Re: manifest based processing from Romain Deltour on 2014-02-19 (xproc-dev@w3.org from February 2014)

From: Romain Deltour <rdeltour@gmail.com>
Date: Wed, 19 Feb 2014 14:07:57 +0100
To: Jostein Austvik Jacobsen <josteinaj@gmail.com>
Cc: James Fuller <jim@webcomposite.com>, XProc Dev <xproc-dev@w3.org>
Message-Id: <B2B06318-A306-4AA0-81E8-6969B11E3591@gmail.com>
Thanks Jostein for describing our take on the “manifest” document.

Let me add that:

a. The port named “in-memory” is really just a naming convention, in practice the XProc processor may or may not keep those documents in memory.

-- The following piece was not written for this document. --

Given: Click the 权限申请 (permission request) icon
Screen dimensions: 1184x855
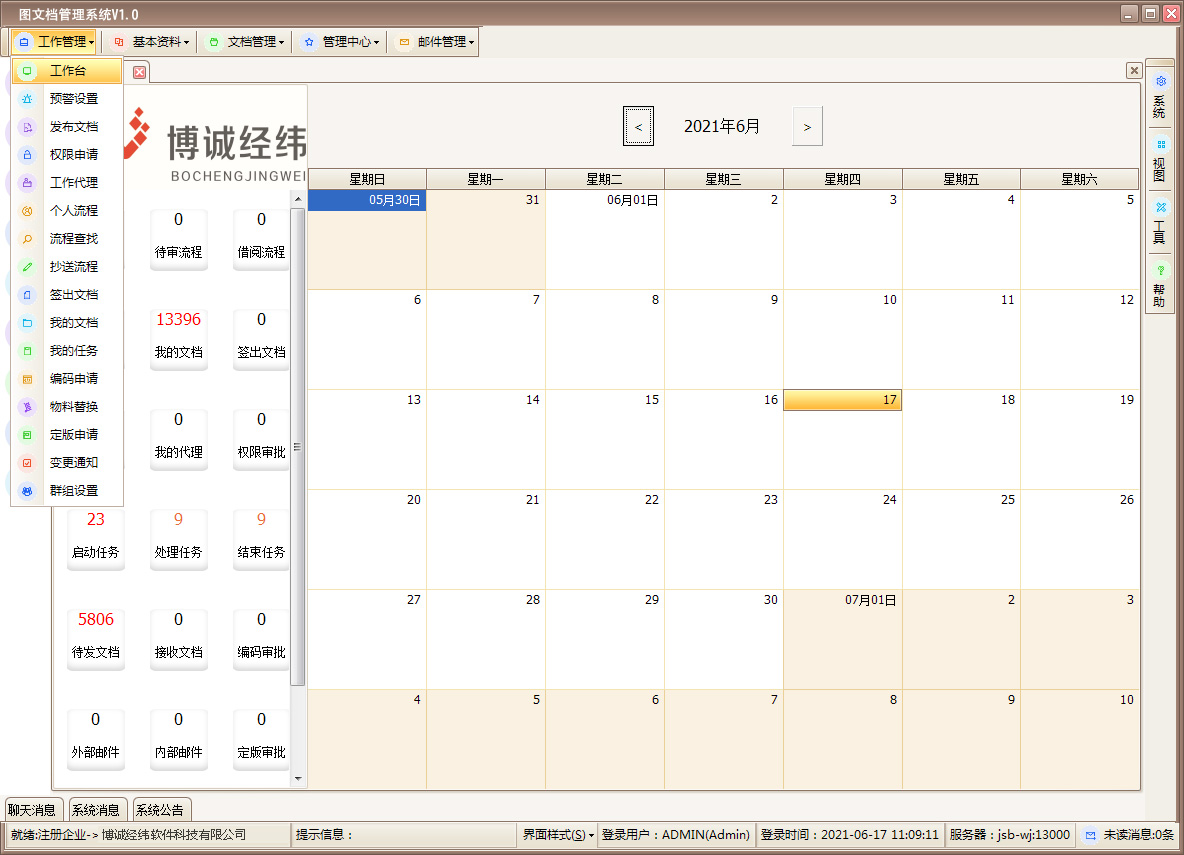Looking at the screenshot, I should pyautogui.click(x=70, y=155).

b. We use the “manifest’ document to store serialization options.

c. When also store the “original” URI of the files we do not touch but simply want to move (i.e. images, stylesheets, etc), so that we can easily move them from the input file set to the output file set at the end of the workflow.

d. we have a whole set of primitive utils to manipulate these file set documents: create, add files, move files, load an XML doc listed in a file set, store a whole file set, etc.

b.  what I suggested (on tweeter) was not an extension of the “kind” attribute, but rather being able to declare the media-type expected on input / output; combined –if possible– with the possibility to implicitly connect ports depending on their type. I admit this is easier said than done, and I’ve not put a lot of thinking to this.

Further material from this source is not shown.